Hi,

How should I secure the files (EXE, PDF, ZIP, PPT) on a form authentication based website. Am using simple ASP/SQL to authenticate. I have a validation script running on all the ASP pages on the website, which redirects an unauthorized user to the login page. But, how should I set up the same for the EXE, PDF, ZIP, PPT, etc files? I do not want the ASP.NET/web.config related method.

I do know about the windows authentication that can be augmented to a particular folder containing all the related files. But, I would like to use the same form authentication on the website to secure the files. I mean, a single point of authentication for the website and as well as the files on the server. I want the anonymous user to be redirected to the login page when he keys in the url of the file directly in the browser (say, he should be directed to the login page if he keys in something like: http://vgopi2.site.com/important.exe)

I think this can be done with an ISAPI filter, but I need the details.

Gopi

Forms based authentication implements settings in the web.config file under ASP.NET. I don't think you can work around this if you're using Anonymous authentication but still want to protect the files from being accessed directly.

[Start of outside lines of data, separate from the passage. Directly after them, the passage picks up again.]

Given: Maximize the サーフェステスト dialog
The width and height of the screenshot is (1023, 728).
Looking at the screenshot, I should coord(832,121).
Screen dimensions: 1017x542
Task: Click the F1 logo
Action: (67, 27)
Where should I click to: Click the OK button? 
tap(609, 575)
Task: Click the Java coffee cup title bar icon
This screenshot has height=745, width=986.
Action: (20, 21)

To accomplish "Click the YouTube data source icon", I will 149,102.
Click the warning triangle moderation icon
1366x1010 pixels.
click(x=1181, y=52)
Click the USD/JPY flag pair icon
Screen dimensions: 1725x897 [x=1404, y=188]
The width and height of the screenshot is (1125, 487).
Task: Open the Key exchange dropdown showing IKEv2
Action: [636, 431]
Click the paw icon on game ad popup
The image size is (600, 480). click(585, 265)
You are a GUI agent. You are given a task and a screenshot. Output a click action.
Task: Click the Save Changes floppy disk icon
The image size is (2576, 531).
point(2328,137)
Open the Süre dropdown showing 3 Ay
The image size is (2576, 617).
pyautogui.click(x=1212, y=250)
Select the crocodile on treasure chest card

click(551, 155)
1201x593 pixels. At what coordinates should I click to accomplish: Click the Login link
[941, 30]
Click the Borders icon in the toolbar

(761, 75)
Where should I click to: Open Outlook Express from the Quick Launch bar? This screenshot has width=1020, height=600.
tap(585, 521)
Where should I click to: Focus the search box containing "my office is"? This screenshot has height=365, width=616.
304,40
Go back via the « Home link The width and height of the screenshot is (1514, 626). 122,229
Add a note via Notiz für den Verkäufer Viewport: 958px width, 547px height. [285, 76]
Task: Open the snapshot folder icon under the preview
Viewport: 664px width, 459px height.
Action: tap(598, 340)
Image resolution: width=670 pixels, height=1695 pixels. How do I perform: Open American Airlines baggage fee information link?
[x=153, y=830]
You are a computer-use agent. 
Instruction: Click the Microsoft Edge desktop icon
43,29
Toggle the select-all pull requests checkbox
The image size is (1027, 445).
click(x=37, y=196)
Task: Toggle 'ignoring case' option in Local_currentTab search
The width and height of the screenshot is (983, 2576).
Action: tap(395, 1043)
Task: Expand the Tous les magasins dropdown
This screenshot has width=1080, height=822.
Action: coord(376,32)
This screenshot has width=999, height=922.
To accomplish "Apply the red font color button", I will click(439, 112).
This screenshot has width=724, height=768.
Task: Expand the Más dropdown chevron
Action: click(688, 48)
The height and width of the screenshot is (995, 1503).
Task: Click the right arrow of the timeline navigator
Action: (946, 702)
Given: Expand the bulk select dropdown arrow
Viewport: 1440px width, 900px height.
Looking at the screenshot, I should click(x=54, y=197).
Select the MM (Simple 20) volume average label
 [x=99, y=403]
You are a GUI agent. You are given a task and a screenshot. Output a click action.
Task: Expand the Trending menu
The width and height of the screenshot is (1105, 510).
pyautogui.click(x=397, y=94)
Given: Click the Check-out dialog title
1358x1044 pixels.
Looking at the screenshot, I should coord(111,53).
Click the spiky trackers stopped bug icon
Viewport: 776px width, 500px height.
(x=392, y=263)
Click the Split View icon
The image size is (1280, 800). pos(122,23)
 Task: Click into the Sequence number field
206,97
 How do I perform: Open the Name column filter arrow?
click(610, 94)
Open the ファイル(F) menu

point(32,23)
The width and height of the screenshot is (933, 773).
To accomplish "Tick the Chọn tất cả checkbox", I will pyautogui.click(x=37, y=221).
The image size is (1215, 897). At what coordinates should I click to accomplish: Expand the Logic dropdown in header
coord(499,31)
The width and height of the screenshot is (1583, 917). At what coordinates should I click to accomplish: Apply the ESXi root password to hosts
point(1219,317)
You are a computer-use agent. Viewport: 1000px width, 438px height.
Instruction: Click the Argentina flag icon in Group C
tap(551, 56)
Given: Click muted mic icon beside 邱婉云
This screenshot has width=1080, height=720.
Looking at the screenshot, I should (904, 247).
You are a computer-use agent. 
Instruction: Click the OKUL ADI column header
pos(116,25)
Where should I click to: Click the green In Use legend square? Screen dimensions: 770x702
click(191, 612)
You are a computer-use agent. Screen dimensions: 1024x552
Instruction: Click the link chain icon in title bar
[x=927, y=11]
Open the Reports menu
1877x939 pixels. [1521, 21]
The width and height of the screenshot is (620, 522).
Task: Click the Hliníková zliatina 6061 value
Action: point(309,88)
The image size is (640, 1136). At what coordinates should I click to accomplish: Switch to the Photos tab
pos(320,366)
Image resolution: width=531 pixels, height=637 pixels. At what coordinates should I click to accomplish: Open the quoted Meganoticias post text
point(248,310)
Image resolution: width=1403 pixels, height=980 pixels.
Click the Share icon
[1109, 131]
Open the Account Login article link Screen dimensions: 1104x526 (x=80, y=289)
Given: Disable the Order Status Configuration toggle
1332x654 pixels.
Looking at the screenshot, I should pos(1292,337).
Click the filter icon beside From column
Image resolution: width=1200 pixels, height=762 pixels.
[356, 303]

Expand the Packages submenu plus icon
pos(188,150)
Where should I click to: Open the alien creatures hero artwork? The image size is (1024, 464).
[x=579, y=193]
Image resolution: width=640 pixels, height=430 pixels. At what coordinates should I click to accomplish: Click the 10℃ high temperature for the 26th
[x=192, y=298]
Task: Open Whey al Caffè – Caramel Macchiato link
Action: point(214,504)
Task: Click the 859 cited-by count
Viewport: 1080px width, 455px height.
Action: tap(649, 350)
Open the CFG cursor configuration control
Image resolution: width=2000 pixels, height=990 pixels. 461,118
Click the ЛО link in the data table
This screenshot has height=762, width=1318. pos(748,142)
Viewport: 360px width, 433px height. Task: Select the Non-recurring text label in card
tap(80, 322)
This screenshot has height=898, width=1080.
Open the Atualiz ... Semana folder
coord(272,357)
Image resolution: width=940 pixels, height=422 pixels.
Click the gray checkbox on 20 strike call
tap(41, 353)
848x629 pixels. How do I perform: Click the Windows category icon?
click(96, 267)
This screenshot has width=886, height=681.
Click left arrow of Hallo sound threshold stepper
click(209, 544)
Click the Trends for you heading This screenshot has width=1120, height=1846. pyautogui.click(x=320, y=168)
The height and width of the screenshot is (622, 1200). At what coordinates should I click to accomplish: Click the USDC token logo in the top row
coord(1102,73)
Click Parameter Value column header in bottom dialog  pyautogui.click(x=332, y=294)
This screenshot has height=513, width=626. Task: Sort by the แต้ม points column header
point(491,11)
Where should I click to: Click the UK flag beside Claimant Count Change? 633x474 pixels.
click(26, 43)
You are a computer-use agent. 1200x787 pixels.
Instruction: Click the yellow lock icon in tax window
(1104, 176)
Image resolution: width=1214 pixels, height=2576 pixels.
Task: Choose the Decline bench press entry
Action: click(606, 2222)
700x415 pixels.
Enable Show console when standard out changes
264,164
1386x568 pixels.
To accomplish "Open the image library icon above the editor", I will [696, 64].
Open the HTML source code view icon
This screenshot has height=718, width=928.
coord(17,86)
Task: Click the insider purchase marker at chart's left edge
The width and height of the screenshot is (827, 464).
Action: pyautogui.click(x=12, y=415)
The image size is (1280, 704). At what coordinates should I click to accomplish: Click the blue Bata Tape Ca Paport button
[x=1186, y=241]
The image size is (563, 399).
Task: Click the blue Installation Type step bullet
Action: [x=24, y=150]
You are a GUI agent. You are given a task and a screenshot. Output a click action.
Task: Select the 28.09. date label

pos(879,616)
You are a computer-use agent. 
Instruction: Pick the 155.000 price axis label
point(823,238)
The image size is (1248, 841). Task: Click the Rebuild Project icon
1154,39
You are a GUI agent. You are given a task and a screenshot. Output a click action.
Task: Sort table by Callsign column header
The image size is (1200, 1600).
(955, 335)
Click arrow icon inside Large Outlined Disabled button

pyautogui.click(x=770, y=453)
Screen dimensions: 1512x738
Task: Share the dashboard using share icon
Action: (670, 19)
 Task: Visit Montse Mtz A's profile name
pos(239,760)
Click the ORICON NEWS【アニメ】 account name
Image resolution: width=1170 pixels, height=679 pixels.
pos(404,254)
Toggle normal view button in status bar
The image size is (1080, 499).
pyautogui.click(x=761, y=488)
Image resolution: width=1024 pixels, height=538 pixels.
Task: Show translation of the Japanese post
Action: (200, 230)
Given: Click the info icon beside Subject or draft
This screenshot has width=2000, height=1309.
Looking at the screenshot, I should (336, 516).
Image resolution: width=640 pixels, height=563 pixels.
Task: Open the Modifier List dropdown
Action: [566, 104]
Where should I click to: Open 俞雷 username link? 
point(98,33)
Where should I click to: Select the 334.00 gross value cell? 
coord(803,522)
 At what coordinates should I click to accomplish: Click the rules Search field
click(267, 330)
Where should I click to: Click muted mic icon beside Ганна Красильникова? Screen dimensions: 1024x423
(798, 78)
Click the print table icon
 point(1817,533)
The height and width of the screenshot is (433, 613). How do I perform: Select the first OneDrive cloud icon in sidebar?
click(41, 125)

The two methods for securing files require either authentication (if the files are stored on the file system) via NTFS, or by storing them as BLOBs in the database so that they cannot be accessed directly.

Thanks for your reply,

I was able to work around the problem with a simple asp code. I am placing the files on an unpublished directory and using file read and BinaryWrite function to send it to the browser. By this way, the files are secure.

- Gopi